Two response shapes covered. Anthropic returns usage.input_tokens / usage.output_tokens. OpenAI returns usage.prompt_tokens / usage.completion_tokens. If .json() fails or there’s no usage block, the token increments fall back to 0 and the request still counts as 1 on the requests counter.

json

// config/policies.json
{
  "name": "count-llm-tokens",
  "policyType": "custom-code-outbound",
  "handler": {
    "export": "default",
    "module": "$import(./modules/count-llm-tokens)"
  }
}

Attach both policies to the LLM-proxy route in your OpenAPI routes file. Inbound limiter runs first, the upstream call happens, outbound policy applies the real token counts:

json

// config/routes.oas.json
{
  "paths": {
    "/v1/messages": {
      "x-zuplo-path": { "pathMode": "open-api" },
      "post": {
        "x-zuplo-route": {
          "handler": {
            "export": "urlForwardHandler",
            "module": "$import(@zuplo/runtime)",
            "options": { "baseUrl": "https://api.anthropic.com/v1/messages" }
          },
          "policies": {
            "inbound": ["llm-rate-limit-inbound-policy"],
            "outbound": ["count-llm-tokens"]
          }
        }
      }
    }
  }
}

setIncrements writes the real counts to the bucket before the response leaves Zuplo, so the in-flight request lands on the counter at its real weight, and the next request sees updated totals.

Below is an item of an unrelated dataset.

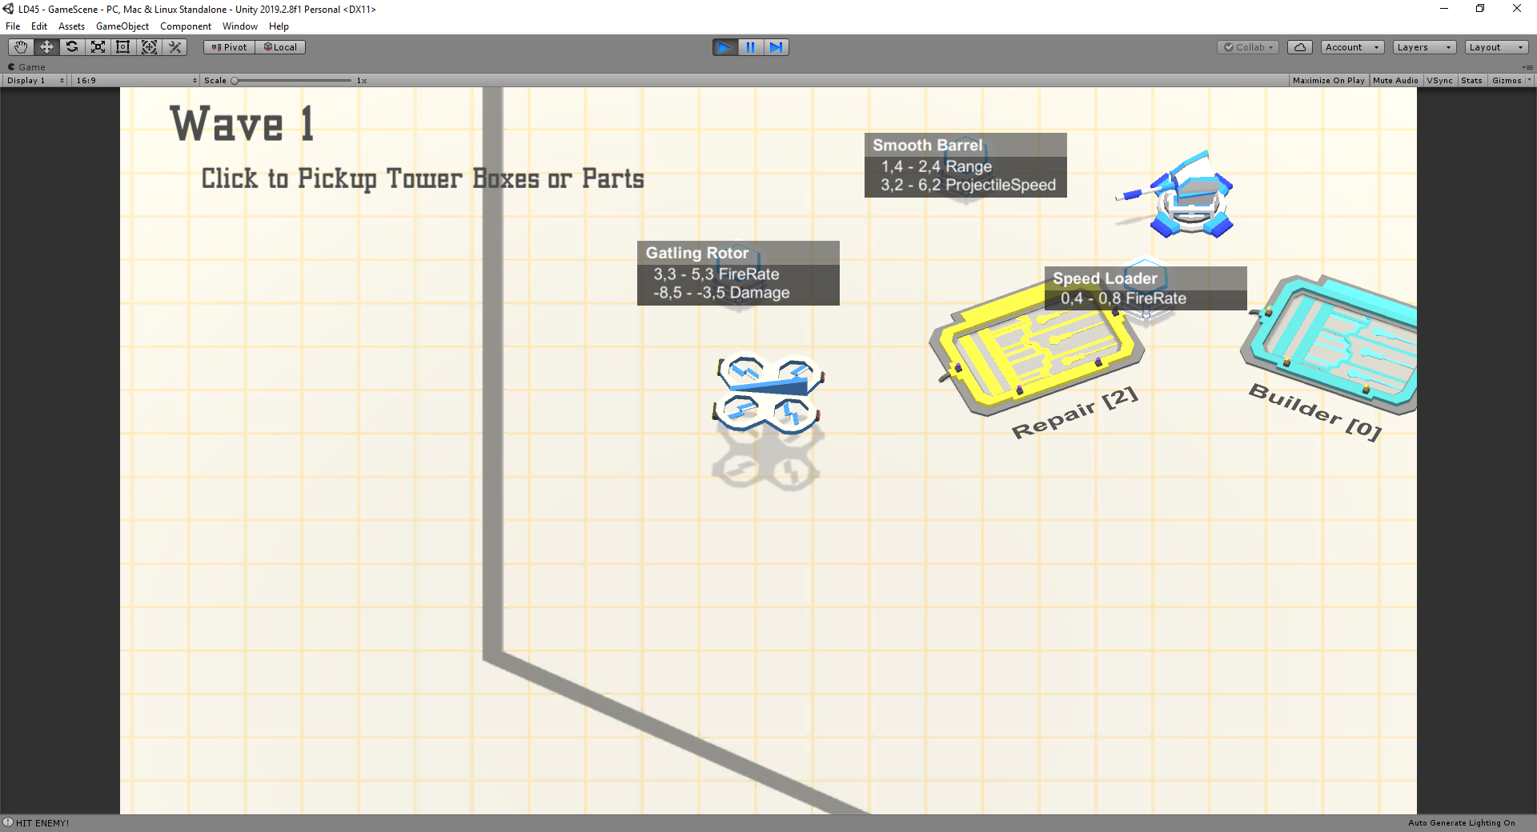Toggle VSync option
1537x832 pixels.
(x=1439, y=81)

A user who blows the input token budget on a single 40K-token call gets 429’d on their next attempt, not after several free passes.

Common mistake:

response.clone().json() only works on buffered JSON. If you proxy streaming SSE from OpenAI or Anthropic, the body is a token-by-token event stream and .json() will reject. Counting tokens from a stream needs a streaming-aware outbound hook built on StreamingZoneCache that accumulates usage events from the SSE chunks: a separate pattern, not covered here.

Complex Rate Limit Policy

Reference for multi-counter rate limiting and the setIncrements API used to weight requests by real token usage.

Size the budget per plan

The limits block above is one global ceiling. Real APIs run different plans with different ceilings. The cleanest way to model that is one complex-rate-limit-inbound instance per plan, each with its own token and request budgets, attached to a route the matching consumers hit.

A free plan might be 60 RPM, 30,000 input tokens, 8,000 output tokens. A pro plan on the same upstream might be 600 RPM, 300,000 input tokens, 80,000 output tokens. Both keyed on rateLimitBy: "user" for per-consumer counters, both attached to a route that filters consumers by plan with a small inbound gate. The setIncrements hook stays the same across plans because the increment is the real token count regardless of budget.

For a pre-flight ceiling against a single oversize request (a 200K-token prompt that would burn the upstream’s per-request token cap), add a custom inbound policy that reads the request body’s messages / prompt, estimates input tokens, and rejects with 413 if it exceeds a hard per-request cap. That’s a separate gate from the per-minute counter and worth running on every LLM route.

The same per-consumer token signal also doubles as a billing signal if you want it to. Zuplo’s monetization-inbound policy ties usage to a consumer’s subscription, so the counts that drive your rate limits can also feed plan-based billing without a second metering pipeline. Rate limiting is the focus here; the same plumbing extends to monetization when you’re ready.

What a token-weighted gateway buys you

A token-weighted gateway throttles every consumer by what they actually used. The chatty classifier user keeps their 30-token calls flowing. The batch-summarization user gets capped at the budget their plan paid for. The cheap user isn’t squeezed out of their RPM headroom by someone else’s 40K-token jobs, and your upstream provider quota stops getting surprised.